- Work item: Return all the data, word for word.

- Entries provided:
──────────────────────────────
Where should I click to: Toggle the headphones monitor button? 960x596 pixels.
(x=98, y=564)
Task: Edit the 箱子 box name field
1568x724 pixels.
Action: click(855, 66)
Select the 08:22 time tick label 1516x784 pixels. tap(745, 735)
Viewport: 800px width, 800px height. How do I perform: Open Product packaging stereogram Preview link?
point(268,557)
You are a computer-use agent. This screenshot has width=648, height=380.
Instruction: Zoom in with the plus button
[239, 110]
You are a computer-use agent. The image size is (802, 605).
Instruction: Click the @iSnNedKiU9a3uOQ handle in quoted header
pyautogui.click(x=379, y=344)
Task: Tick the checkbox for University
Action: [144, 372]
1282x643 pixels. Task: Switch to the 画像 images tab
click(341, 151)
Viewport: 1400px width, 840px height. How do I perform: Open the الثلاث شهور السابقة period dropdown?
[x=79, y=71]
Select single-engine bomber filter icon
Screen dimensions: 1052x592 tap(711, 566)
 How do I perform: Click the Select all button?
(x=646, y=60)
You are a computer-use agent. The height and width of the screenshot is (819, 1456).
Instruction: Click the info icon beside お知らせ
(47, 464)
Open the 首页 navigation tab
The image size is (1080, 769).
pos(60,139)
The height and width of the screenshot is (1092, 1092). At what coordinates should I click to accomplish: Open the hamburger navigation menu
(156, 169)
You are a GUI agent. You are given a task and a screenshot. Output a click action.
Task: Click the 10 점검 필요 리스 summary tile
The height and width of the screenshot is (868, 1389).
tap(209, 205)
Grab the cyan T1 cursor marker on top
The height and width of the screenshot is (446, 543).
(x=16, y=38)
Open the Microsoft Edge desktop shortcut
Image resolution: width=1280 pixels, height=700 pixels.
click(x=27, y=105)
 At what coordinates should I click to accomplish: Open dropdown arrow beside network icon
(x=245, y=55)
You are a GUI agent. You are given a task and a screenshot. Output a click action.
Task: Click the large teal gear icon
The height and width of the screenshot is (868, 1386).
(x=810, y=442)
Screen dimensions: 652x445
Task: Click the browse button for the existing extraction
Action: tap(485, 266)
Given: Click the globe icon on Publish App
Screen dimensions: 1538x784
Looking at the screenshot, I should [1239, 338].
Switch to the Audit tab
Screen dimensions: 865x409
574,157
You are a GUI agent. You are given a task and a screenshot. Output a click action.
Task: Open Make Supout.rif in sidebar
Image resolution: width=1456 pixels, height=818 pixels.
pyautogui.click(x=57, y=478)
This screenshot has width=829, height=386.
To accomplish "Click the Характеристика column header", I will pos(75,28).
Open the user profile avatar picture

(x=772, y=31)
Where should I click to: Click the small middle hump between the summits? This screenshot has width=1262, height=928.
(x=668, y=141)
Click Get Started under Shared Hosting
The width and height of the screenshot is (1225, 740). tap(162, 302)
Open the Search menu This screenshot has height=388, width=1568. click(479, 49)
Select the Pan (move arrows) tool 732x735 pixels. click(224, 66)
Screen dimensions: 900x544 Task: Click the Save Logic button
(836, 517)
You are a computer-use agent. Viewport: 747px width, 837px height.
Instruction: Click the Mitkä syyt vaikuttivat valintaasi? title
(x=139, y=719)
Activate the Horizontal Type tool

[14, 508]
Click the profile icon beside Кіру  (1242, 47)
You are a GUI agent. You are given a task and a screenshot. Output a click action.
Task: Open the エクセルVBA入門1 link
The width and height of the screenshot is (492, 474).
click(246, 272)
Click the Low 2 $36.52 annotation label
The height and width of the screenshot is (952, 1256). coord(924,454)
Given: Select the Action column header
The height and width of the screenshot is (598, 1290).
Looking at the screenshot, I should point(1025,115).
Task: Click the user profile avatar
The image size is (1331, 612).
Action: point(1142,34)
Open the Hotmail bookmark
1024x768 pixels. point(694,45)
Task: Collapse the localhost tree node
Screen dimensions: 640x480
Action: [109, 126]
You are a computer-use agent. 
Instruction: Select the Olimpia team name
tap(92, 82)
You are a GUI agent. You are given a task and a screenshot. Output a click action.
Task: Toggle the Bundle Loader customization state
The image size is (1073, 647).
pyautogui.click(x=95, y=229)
──────────────────────────────
- Expected answer:
Where should I click to: Toggle the headphones monitor button? 960x596 pixels.
(x=98, y=564)
Task: Edit the 箱子 box name field
1568x724 pixels.
Action: click(855, 66)
Select the 08:22 time tick label 1516x784 pixels. tap(745, 735)
Viewport: 800px width, 800px height. How do I perform: Open Product packaging stereogram Preview link?
point(268,557)
You are a computer-use agent. This screenshot has width=648, height=380.
Instruction: Zoom in with the plus button
[239, 110]
You are a computer-use agent. The image size is (802, 605).
Instruction: Click the @iSnNedKiU9a3uOQ handle in quoted header
pyautogui.click(x=379, y=344)
Task: Tick the checkbox for University
Action: [144, 372]
1282x643 pixels. Task: Switch to the 画像 images tab
click(341, 151)
Viewport: 1400px width, 840px height. How do I perform: Open the الثلاث شهور السابقة period dropdown?
[x=79, y=71]
Select single-engine bomber filter icon
Screen dimensions: 1052x592 tap(711, 566)
 How do I perform: Click the Select all button?
(x=646, y=60)
You are a computer-use agent. The height and width of the screenshot is (819, 1456).
Instruction: Click the info icon beside お知らせ
(47, 464)
Open the 首页 navigation tab
The image size is (1080, 769).
pos(60,139)
The height and width of the screenshot is (1092, 1092). At what coordinates should I click to accomplish: Open the hamburger navigation menu
(156, 169)
You are a GUI agent. You are given a task and a screenshot. Output a click action.
Task: Click the 10 점검 필요 리스 summary tile
The height and width of the screenshot is (868, 1389).
tap(209, 205)
Grab the cyan T1 cursor marker on top
The height and width of the screenshot is (446, 543).
(x=16, y=38)
Open the Microsoft Edge desktop shortcut
Image resolution: width=1280 pixels, height=700 pixels.
click(x=27, y=105)
 At what coordinates should I click to accomplish: Open dropdown arrow beside network icon
(x=245, y=55)
You are a GUI agent. You are given a task and a screenshot. Output a click action.
Task: Click the large teal gear icon
The height and width of the screenshot is (868, 1386).
(x=810, y=442)
Screen dimensions: 652x445
Task: Click the browse button for the existing extraction
Action: tap(485, 266)
Given: Click the globe icon on Publish App
Screen dimensions: 1538x784
Looking at the screenshot, I should [1239, 338].
Switch to the Audit tab
Screen dimensions: 865x409
574,157
You are a GUI agent. You are given a task and a screenshot. Output a click action.
Task: Open Make Supout.rif in sidebar
Image resolution: width=1456 pixels, height=818 pixels.
pyautogui.click(x=57, y=478)
This screenshot has width=829, height=386.
To accomplish "Click the Характеристика column header", I will pos(75,28).
Open the user profile avatar picture

(x=772, y=31)
Where should I click to: Click the small middle hump between the summits? This screenshot has width=1262, height=928.
(x=668, y=141)
Click Get Started under Shared Hosting
The width and height of the screenshot is (1225, 740). tap(162, 302)
Open the Search menu This screenshot has height=388, width=1568. click(479, 49)
Select the Pan (move arrows) tool 732x735 pixels. click(224, 66)
Screen dimensions: 900x544 Task: Click the Save Logic button
(836, 517)
You are a computer-use agent. Viewport: 747px width, 837px height.
Instruction: Click the Mitkä syyt vaikuttivat valintaasi? title
(x=139, y=719)
Activate the Horizontal Type tool

[14, 508]
Click the profile icon beside Кіру  (1242, 47)
You are a GUI agent. You are given a task and a screenshot. Output a click action.
Task: Open the エクセルVBA入門1 link
The width and height of the screenshot is (492, 474).
click(246, 272)
Click the Low 2 $36.52 annotation label
The height and width of the screenshot is (952, 1256). coord(924,454)
Given: Select the Action column header
The height and width of the screenshot is (598, 1290).
Looking at the screenshot, I should point(1025,115).
Task: Click the user profile avatar
The image size is (1331, 612).
Action: point(1142,34)
Open the Hotmail bookmark
1024x768 pixels. point(694,45)
Task: Collapse the localhost tree node
Screen dimensions: 640x480
Action: [109, 126]
You are a computer-use agent. 
Instruction: Select the Olimpia team name
tap(92, 82)
You are a GUI agent. You are given a task and a screenshot. Output a click action.
Task: Toggle the Bundle Loader customization state
The image size is (1073, 647).
pyautogui.click(x=95, y=229)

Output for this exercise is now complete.